Jak ocalić drzewa? Osobista więź z drzewem w opowiadaniu „Cud kwitnących sadów” Wandy Osuchowskiej-Orłowskiej oraz powieściach „Ostatnie drzewo na Ziemi” Małgorzaty Kur i „A kiedy zniknie pustynia” Marie Pavlenko

Author(s): Karolina Starnawska / Language(s): Polish Issue: 6/2024

The aim of the article is to present the short story Cud kwitnących sadów (1987) by Wanda Osuchowska-Orłowska and the novels Ostatnie drzewo na Ziemi (2021) by Małgorzata Kur and A kiedy zniknie pustynia (2020, Polish edition 2022) by Marie Pavlenko, addressed to young readers. These stories, subjected to an ecocritical reading, can help in repairing the future thanks to new, better stories about it, as postulated by Marcin Napiorkowski. All of the above-mentioned texts analyzed in the article are intended to make the recipient aware of the consequences that threaten the human species if all trees disappear from the Earth.

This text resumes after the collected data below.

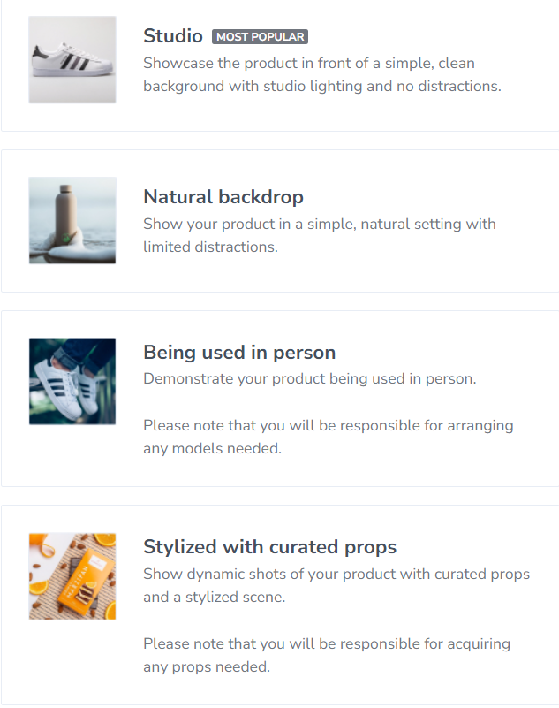
Task: Click the worn sneakers thumbnail image
Action: coord(72,381)
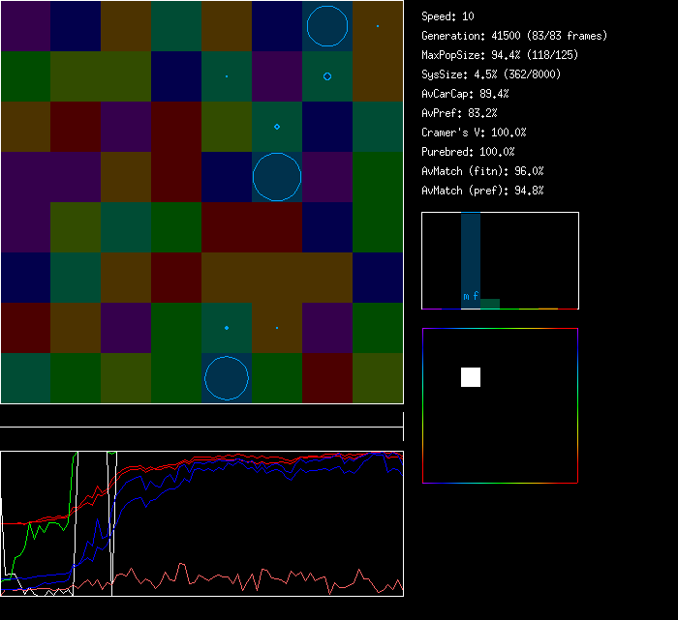The width and height of the screenshot is (678, 620).
Task: Select the Purebred: 100.0% statistic
Action: [x=468, y=152]
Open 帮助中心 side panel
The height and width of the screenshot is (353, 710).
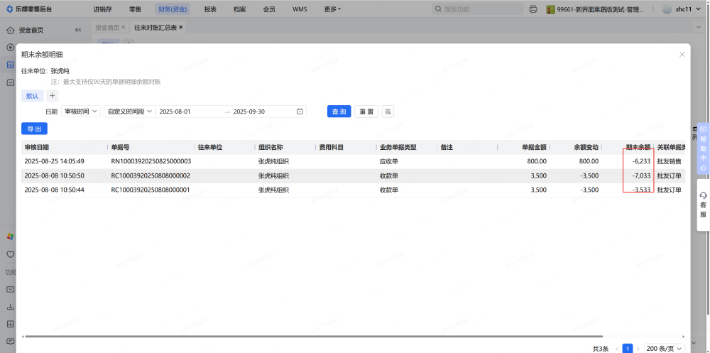(x=703, y=148)
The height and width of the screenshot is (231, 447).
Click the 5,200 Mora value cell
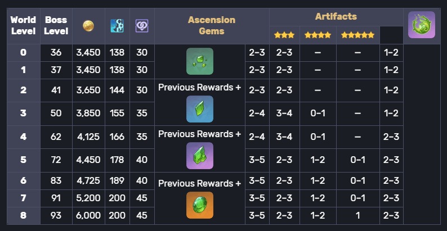click(x=88, y=198)
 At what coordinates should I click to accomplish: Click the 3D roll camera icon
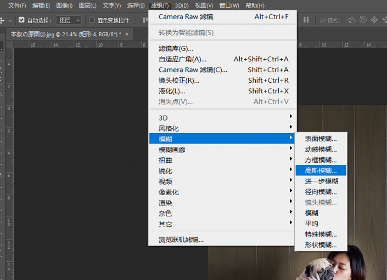(363, 20)

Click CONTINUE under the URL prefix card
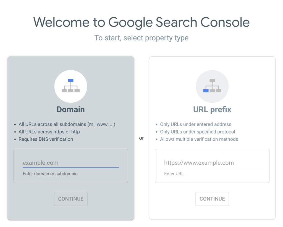[x=212, y=199]
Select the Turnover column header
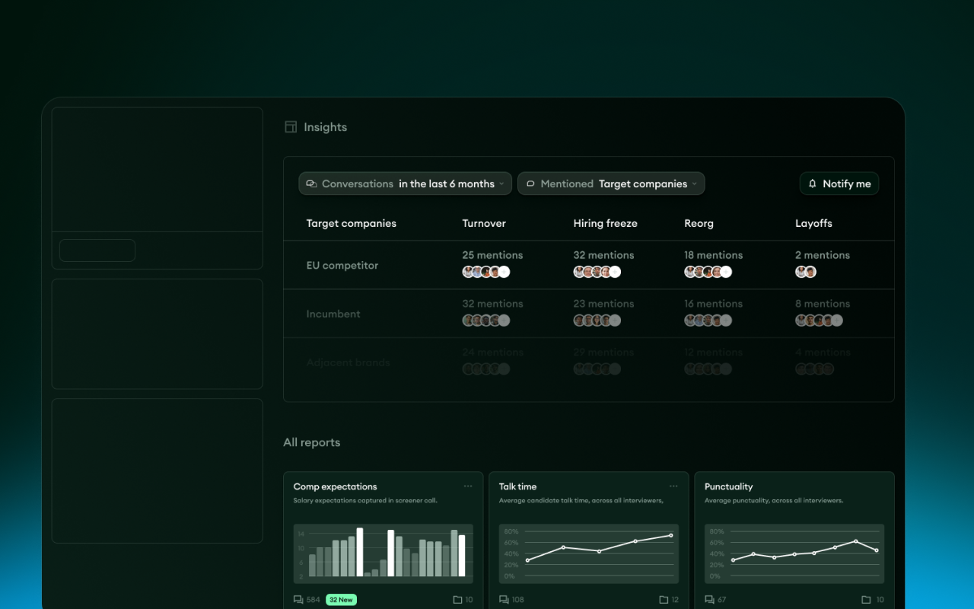974x609 pixels. click(484, 223)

These are fantasy stories set in the near future. They all bring hope that even damaged ecosystems can be rebuilt, and the key to this is the personal involvement of people – scientists, but above all, children characters – in saving trees. This personal involvement is made possible by building a personal relationship with trees. This bond in turn, is created thanks to stories passed down from generation to generation.